Daru Smith is in a hospital bed at the University of Chicago and his organs are failing. Specifically, three of his organs are failing—his heart, his liver, and his kidneys.

“Daru—excuse the language,” Daru tells me, snapping out of recounting his out-of-body experience. “Daru, this is the shit they say happens when you die! . . . I’m at peace, I’m walking towards the light, I’m gonna fucking die!”

The heart, liver, kidney triple crown is something of a specialty for UChicago medicine. The two procedures made the institution the most prolific in the world; seeing as how UChicago’s record number of these surgeries performed is now six, one understands the rarity of the procedure. Usually incorporating three organs from one donor—it’s easier for the body to accept new tissues from one source—the surgery requires balletic timing, steady hands, and mental preparedness for anything that could happen on the table.
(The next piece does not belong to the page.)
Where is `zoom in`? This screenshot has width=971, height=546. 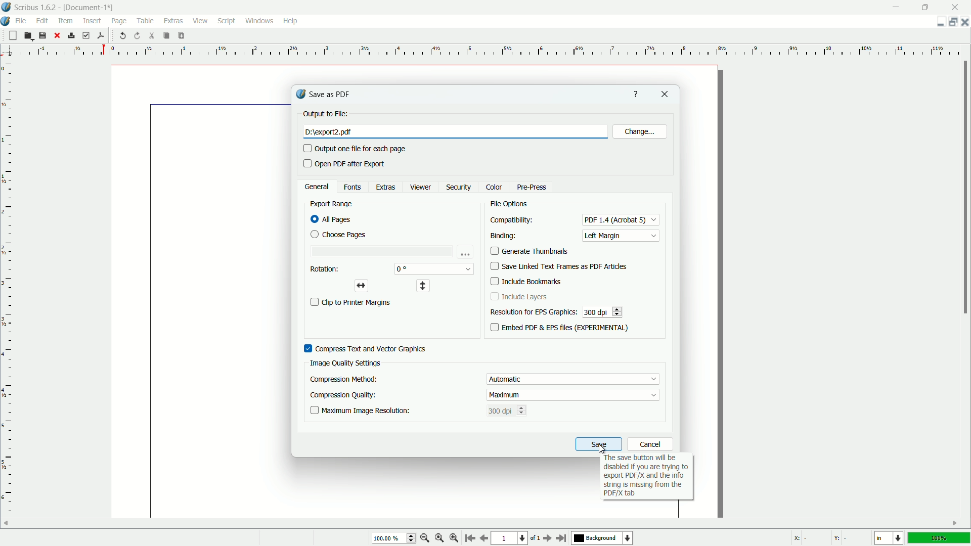 zoom in is located at coordinates (454, 540).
Daru had been diagnosed with diabetes a few years earlier. While shooting the medications into his arm he had an epiphany: he did not want to do this for the rest of his life. He began to eat in moderation and work out, and felt his health improve. So having already faced one chronic disease, he redoubled his efforts to change his lifestyle to fight the sarcoidosis. He used his mandatory half-hour breaks while his truck was being loaded or unloaded to walk around, jog, stretch, and do push-ups. He ditched the truck-stop burgers, chicken, and french fries and opted for vegetarian Subway sandwiches at rest stops, sometimes with herb and cheese bread when he wanted to splurge a bit.
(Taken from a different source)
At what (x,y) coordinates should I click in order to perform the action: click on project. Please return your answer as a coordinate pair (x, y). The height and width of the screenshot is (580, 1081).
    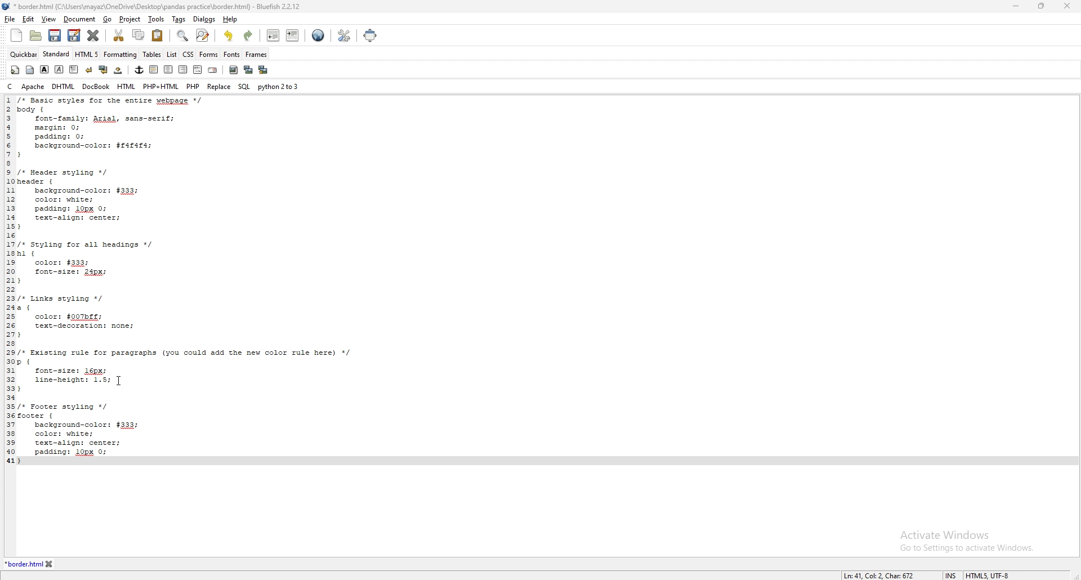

“All I could do is leave [my son] some sort of financial stability,” Daru says. He began working as hard as he could again that spring. The driving itself was fairly straightforward, but the manual labor—opening and closing the heavy trailer doors, strapping down his cargo, hopping in and out of the high cab, sliding the tandem axles, refueling in the cold—that worried him. He would tell loved ones that if he did not get in touch with them by a certain point on his route, they needed to call 911.
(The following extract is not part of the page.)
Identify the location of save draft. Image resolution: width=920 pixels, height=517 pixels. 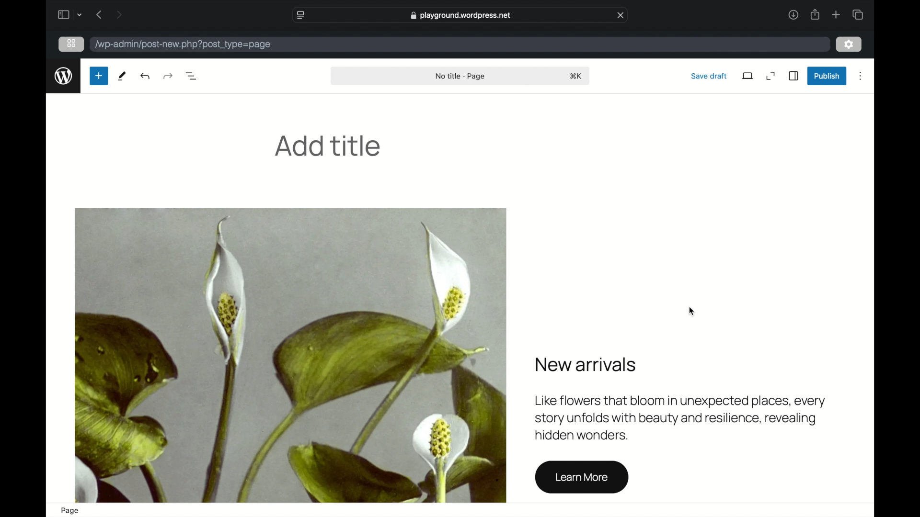
(709, 76).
But what had changed things was pneumonia. Daru had been hospitalized November 8 when an upper respiratory infection had taken a turn for the worse. “You imagine somebody who already has really bad heart failure and is super sick, and you add pneumonia on top of that?” Bryan Smith, one of Daru’s intensive care cardiologists, says. “You’re body doesn’t have much reserve.” He was admitted to the intensive care unit. “When I first met him, he wasn’t really responding much. He was a little delirious.”